| WORK TO BE COMPLETED |
Search the records for the string "Blog", and show each line where it appears.

| RECORDS FOR PROCESSING |
>>
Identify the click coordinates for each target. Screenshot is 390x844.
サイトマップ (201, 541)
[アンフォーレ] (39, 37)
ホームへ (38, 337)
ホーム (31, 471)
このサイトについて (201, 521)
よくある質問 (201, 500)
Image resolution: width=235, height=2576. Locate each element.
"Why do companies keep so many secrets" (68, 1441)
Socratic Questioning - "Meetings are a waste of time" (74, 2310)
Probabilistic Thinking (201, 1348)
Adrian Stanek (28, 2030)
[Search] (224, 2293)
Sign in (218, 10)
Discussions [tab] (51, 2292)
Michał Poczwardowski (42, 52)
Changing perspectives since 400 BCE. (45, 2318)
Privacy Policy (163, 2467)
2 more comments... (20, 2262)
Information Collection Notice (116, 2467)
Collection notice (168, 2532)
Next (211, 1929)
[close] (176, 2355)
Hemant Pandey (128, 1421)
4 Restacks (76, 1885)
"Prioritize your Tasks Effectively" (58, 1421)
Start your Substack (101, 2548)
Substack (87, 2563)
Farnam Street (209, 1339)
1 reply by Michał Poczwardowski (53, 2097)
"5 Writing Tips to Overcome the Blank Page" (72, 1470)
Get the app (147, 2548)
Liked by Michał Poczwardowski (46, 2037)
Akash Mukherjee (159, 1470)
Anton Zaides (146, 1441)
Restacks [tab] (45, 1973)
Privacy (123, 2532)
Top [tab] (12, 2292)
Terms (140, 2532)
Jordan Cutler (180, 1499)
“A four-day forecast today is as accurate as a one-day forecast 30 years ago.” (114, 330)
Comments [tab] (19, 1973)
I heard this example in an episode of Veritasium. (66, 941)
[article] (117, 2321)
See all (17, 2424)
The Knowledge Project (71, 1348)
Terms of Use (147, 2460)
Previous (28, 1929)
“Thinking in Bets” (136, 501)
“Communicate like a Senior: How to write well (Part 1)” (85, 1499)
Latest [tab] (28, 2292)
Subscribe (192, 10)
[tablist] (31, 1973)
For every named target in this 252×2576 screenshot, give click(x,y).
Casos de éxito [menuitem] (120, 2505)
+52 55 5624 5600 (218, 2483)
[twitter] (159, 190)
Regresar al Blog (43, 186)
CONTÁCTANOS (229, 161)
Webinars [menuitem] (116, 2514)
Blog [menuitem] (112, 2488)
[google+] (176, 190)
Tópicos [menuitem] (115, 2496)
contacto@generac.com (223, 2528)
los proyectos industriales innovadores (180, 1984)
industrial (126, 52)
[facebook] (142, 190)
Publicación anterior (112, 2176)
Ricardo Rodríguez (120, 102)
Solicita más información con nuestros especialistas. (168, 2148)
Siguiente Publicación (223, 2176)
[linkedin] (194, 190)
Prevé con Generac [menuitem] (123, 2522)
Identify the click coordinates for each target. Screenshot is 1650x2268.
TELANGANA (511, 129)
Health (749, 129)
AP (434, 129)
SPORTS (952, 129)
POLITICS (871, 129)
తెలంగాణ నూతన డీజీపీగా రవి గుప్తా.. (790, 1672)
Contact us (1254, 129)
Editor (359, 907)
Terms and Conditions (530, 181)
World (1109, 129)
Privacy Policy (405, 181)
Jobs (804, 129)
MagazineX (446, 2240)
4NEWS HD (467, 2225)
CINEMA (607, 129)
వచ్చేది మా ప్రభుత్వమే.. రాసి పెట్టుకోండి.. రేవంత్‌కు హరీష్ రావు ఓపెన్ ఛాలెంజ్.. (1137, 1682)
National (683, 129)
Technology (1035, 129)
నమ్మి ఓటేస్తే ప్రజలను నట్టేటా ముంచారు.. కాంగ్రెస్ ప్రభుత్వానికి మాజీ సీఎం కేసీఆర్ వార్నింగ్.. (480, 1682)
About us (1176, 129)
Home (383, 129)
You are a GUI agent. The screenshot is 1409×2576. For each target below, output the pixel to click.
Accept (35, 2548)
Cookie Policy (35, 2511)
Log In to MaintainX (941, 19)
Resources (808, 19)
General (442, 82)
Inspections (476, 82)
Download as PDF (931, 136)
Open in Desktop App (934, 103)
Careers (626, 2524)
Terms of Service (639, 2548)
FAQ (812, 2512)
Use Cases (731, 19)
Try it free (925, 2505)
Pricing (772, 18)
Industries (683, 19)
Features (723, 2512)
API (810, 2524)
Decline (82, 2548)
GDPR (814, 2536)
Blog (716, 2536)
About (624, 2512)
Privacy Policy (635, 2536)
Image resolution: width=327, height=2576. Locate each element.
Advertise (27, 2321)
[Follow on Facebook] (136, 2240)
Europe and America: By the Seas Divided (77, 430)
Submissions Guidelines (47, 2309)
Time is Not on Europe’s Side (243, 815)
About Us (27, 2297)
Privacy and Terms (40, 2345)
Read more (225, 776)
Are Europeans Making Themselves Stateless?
<<
| TASK OUTPUT |
Regresar al Blog (43, 186)
Blog [menuitem] (112, 2488)
Blog (716, 2536)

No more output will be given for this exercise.